Getting through this section will require special measures and careful hand tunnelling, using drill and blast and other methods. Client AlpTransit Gotthard AG, a different privatised company to the Lötschberg client, says that this sector is critical for the tunnel’s construction. The effort to get through its 6.7km will take longer than most of the main tunnel drives. “It will be the most expansive section, too,” says Jakob Blickenstorfer, AlpTransit engineer based at Sedrun.

Extreme squeezing ground is one problem expected and a telescopic steel support arch has been borrowed from German mine technology to yield in tunnel diameters that must be as much as 4m over-bored to achieve the final 9.5m diameter, or 9m after lining. Arches have a 1.5m “give” in them.

Arches may need spacing down to 033m intervals in places. Some sections will need vast amount of anchors too, up to 400m length for a 1m length of tunnel.

“The squeezing does eventually stop,” says Mr Blickenstorfer.

As at Lötschberg, Gotthard’s construction will use several attack points, starting inside the mountains from adits. One of these is under construction at Amsteg 7km from the northern end of the tunnel another at Faido near the southern end. A tunnel around a rock debris slide is under construction at the southern portal to allow work on the main drive to begin in the good rock behind it.

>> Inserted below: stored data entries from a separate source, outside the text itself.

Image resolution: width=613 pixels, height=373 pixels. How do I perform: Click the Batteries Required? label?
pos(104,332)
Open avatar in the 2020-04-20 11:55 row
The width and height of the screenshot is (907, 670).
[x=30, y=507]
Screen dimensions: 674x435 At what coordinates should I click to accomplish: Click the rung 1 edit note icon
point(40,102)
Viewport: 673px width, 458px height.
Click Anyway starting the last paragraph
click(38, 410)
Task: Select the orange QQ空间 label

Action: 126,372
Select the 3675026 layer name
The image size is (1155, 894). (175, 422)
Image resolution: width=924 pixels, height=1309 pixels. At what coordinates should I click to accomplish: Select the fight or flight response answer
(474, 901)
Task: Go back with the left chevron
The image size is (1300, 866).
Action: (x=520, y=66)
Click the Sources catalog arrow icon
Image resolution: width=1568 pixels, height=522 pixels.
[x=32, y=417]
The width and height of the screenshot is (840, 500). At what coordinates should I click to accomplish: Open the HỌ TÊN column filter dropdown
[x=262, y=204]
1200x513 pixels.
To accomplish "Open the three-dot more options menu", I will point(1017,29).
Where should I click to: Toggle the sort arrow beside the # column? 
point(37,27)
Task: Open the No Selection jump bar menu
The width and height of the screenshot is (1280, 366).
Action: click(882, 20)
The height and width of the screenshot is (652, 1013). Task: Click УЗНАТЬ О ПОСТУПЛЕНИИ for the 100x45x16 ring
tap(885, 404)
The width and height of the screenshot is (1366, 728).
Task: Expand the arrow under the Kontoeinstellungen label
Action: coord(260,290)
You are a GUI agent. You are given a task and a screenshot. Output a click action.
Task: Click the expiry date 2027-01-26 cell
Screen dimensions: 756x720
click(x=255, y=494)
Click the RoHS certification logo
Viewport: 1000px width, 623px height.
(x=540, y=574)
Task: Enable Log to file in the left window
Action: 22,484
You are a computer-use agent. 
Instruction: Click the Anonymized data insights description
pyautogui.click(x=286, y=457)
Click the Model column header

These works have all started recently. But for the Tavetsch area an access has been under way for over three years, the Sedrun tunnel and shaft. From a 1km tunnel into the mountain from Sedrun valley, there now plunges an 840m deep shaft, now being widened at the base into a working chamber. The shaft will eventually form part of emergency escape facilities.

These works, all “temporary”, demonstrate the scale of the project, since they are all big projects. None of the big project awards has yet been made and international consortia are jostling for position. Drives are due from Erstfeld south, from Amsteg, from Sedrun, Faido and from the southern portal.

One final problem remains. Planning permissions for the 7km stretch of Gotthard in the north from Erstfeld are still outstanding. This section has been most controversial politically, and local Canton authorities and city councils want the route to be changed. They want it extended to run as tunnel through a mountain to one side of the valley, rather than across the valley floor.

This section is critical for the final fitting out of the tunnel since it will be the route in for track and signalling equipment. The delay could yet affect the whole of the enormous project.